Special to The Enterprise

Mary’s two remaining sons, Warren and Gilbert Lafayette (Fate), took possession of the land after the two sisters sold their portion of land to Warren’s father-in-law, Hillman Walker, whose daughter Eliza had married Warren in 1860. Fate married Betsy Hawks in 1868 and they had three surviving children, Ayler (Brundige) Jack Robertson (Bud) and Gilbert Lafayette (Gib).

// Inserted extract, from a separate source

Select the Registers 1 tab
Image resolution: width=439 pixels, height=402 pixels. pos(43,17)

Warren was described as high-tempered and eccentric, and patrolled the fence lines to make sure Fate’s hogs didn’t trespass on his property. When Warren and Eliza died childless, his portion passed to Fate. At Fate’s death in 1889 and Betsy’s in 1898, 22 -year-old Bud took Gib, his younger 10-year-old brother, and hired out to the Harris family for room and board. One of their chores was drawing water for the livestock.

Many of the poverty-stricken settlers had few possessions, couldn’t read or write, and fought desperately for survival. It was told that Fate, who didn’t own a gun, hid out in the top of a tree, waiting for a deer to appear. He lunged down on top of the frightened animal, stabbing him with his knife, reportedly losing most of his clothes in the ensuing battle. Fate died at the age of 52 after

threshing “some of the sorriest sorghum he had ever seen,” and contacted pneumonia.

When the war ended in 1865, the South was physically and financially destroyed. They suffered through a dozen years of Reconstruction. Lincoln’s plan of ‘malice toward none and charity for all’ died when he was assassinated just after the war ended and he had been re-elected for a second term. The radicals in charge of the Republican party refused to cooperate with Tennessee’s President Johnson, who hoped to follow Lincoln’s peaceful plan for Reconstruction.

In 1911 when William Taft was president, Gib married lovely Ida May Crosser who lived on a nearby farm with her brother, Ken Crosser and his wife, Sue Levister. Gib purchased additional acreage to provide better access to the road, where he built a house. He and Ida raised a family of eight children: Flavil, Howard, Dink, Polly (Walker,) Reggie (Roney,) Anna Lou (Killebrew Story) John and Sue (Harper.) Bud never married and lived most of his life with Gib and Ida.